Saying goodbye I continue my walk along the quiet streets the sun has warmed the valley and I unbutton my coat as I pass the church advertising-free bread and coffee on Monday mornings. One man stands by the door as a woman with a walker descends the steps and passes me with a good morning. Back on the main street or rather Red Coat Drive, I turn toward home thinking of toast and coffee to fill the distance between mid-morning and lunch.

Across the street are the usual collection of refurbished, modernized houses that are a contrast to the older buildings awaiting sale and a new owner who will spend his or her time “fixing it up.” The sky still looks like snow to me but it has looked this way for many days, the dryness persists. The only water is in the Frenchman I see from the window at the back of the house where I am writing.

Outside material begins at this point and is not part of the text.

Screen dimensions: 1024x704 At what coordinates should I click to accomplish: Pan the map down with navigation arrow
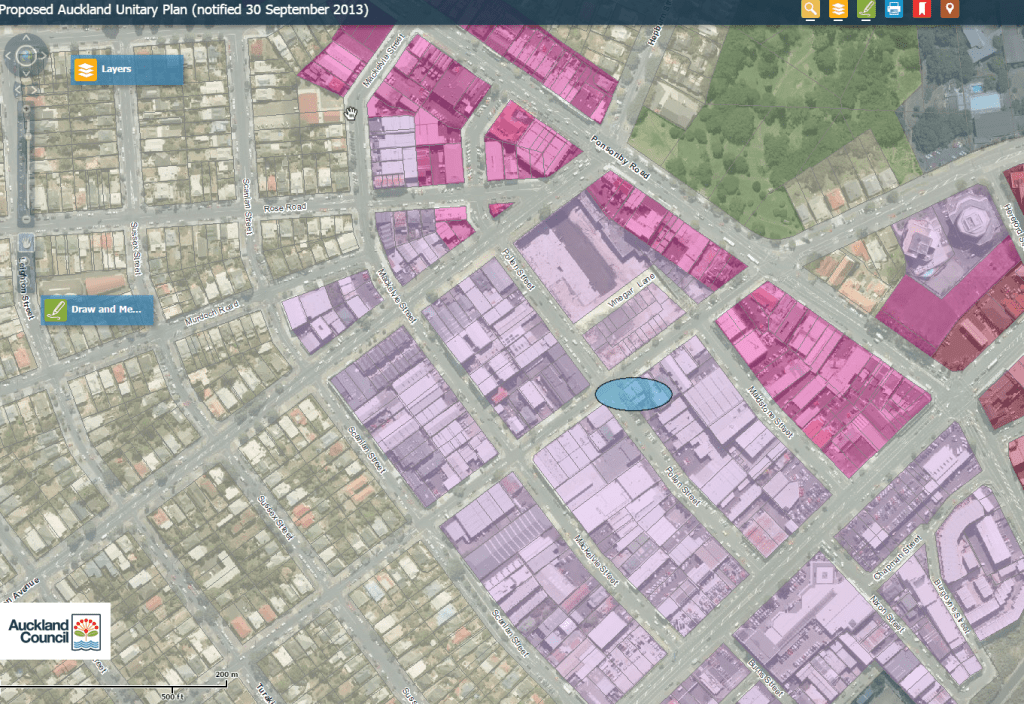[x=26, y=72]
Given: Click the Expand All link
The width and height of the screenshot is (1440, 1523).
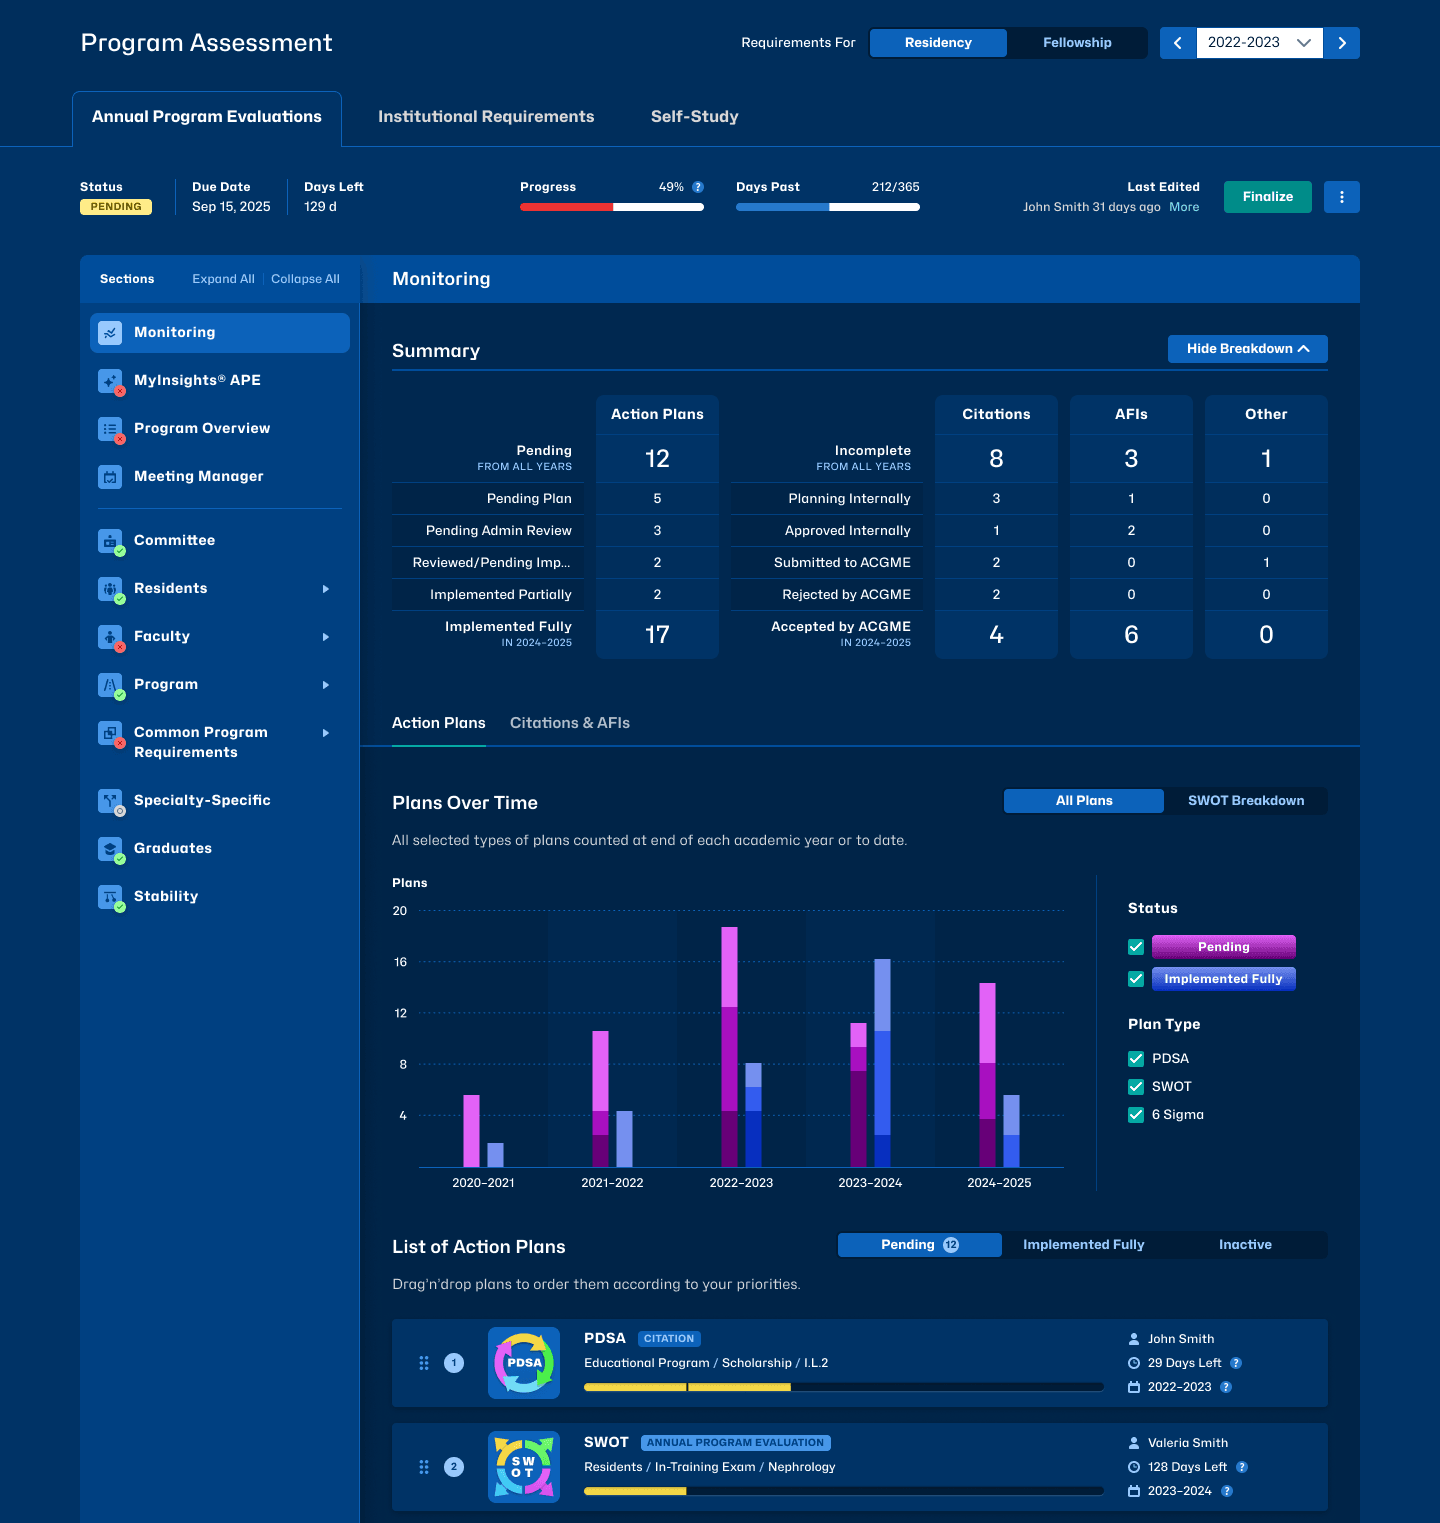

On the shelf are literature journals, novels, gallery magazines, and in the drawers of the table watercolour trays, bookmark stickers, notepaper, and other items from other artists and writers. In the hall, the library is filled with literature and publications left by others who have worked here. There is a creak near the window as the internet line strung from the Tamarac to the house bounces in the wind. I pause to take the last sip of my morning coffee.

On the window sill beside the desk is the following quotation in a frame titled a prayer:

Something will have gone out of us as a people if we ever let the remaining wilderness be destroyed, if we permit the last virgin forest to be turned into comic books and plastic cigarette cases; if we drive the few remaining members of the wild species into zoos or to extinction; if we pollute the last clear air and dirty the last clean streams and push our paved roads through the last of the silence, so that never again will Americans be free in their own country from the noise, the exhausts, the stinks of human and automotive waste. And so that never again can we have the chance to see ourselves single, separate, vertical and individual in the world, part of the environment of trees and rocks and soil, brother to the other animals, part of the natural world and competent to belong in it.